* Instructions for the task:
Starting from the first line, set down the entire listing exactly.

* Given data:
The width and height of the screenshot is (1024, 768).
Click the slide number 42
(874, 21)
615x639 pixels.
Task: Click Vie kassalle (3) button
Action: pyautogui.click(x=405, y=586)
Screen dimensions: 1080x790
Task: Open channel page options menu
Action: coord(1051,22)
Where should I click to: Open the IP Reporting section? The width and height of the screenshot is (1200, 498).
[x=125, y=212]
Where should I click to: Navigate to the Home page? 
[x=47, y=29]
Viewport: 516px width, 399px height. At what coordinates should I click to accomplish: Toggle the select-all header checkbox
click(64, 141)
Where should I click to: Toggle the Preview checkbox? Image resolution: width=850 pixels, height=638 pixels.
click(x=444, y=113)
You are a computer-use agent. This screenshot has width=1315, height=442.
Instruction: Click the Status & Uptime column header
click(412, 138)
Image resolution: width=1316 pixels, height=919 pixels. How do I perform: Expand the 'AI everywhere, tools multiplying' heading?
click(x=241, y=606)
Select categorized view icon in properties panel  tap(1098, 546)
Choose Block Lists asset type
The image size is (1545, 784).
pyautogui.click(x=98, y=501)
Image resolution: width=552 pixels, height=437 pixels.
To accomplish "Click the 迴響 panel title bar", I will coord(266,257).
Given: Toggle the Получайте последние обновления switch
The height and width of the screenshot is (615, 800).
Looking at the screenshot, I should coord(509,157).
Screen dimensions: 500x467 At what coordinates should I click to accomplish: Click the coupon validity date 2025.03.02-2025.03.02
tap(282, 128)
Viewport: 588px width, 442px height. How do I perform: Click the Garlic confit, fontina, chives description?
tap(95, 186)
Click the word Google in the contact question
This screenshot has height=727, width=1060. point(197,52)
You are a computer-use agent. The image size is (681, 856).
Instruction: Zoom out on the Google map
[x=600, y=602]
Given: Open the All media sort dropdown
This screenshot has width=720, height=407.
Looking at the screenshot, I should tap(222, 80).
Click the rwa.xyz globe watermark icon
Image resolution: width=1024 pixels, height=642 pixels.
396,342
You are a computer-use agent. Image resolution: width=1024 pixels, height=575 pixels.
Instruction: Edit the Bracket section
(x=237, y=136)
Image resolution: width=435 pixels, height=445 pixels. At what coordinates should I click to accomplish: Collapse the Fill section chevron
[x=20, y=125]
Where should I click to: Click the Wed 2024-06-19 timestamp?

* Your response:
The width and height of the screenshot is (1024, 768).
Click the slide number 42
(874, 21)
615x639 pixels.
Task: Click Vie kassalle (3) button
Action: pyautogui.click(x=405, y=586)
Screen dimensions: 1080x790
Task: Open channel page options menu
Action: coord(1051,22)
Where should I click to: Open the IP Reporting section? The width and height of the screenshot is (1200, 498).
[x=125, y=212]
Where should I click to: Navigate to the Home page? 
[x=47, y=29]
Viewport: 516px width, 399px height. At what coordinates should I click to accomplish: Toggle the select-all header checkbox
click(64, 141)
Where should I click to: Toggle the Preview checkbox? Image resolution: width=850 pixels, height=638 pixels.
click(x=444, y=113)
You are a computer-use agent. This screenshot has width=1315, height=442.
Instruction: Click the Status & Uptime column header
click(412, 138)
Image resolution: width=1316 pixels, height=919 pixels. How do I perform: Expand the 'AI everywhere, tools multiplying' heading?
click(x=241, y=606)
Select categorized view icon in properties panel  tap(1098, 546)
Choose Block Lists asset type
The image size is (1545, 784).
pyautogui.click(x=98, y=501)
Image resolution: width=552 pixels, height=437 pixels.
To accomplish "Click the 迴響 panel title bar", I will coord(266,257).
Given: Toggle the Получайте последние обновления switch
The height and width of the screenshot is (615, 800).
Looking at the screenshot, I should coord(509,157).
Screen dimensions: 500x467 At what coordinates should I click to accomplish: Click the coupon validity date 2025.03.02-2025.03.02
tap(282, 128)
Viewport: 588px width, 442px height. How do I perform: Click the Garlic confit, fontina, chives description?
tap(95, 186)
Click the word Google in the contact question
This screenshot has height=727, width=1060. point(197,52)
You are a computer-use agent. The image size is (681, 856).
Instruction: Zoom out on the Google map
[x=600, y=602]
Given: Open the All media sort dropdown
This screenshot has width=720, height=407.
Looking at the screenshot, I should tap(222, 80).
Click the rwa.xyz globe watermark icon
Image resolution: width=1024 pixels, height=642 pixels.
396,342
You are a computer-use agent. Image resolution: width=1024 pixels, height=575 pixels.
Instruction: Edit the Bracket section
(x=237, y=136)
Image resolution: width=435 pixels, height=445 pixels. At what coordinates should I click to accomplish: Collapse the Fill section chevron
[x=20, y=125]
Where should I click to: Click the Wed 2024-06-19 timestamp?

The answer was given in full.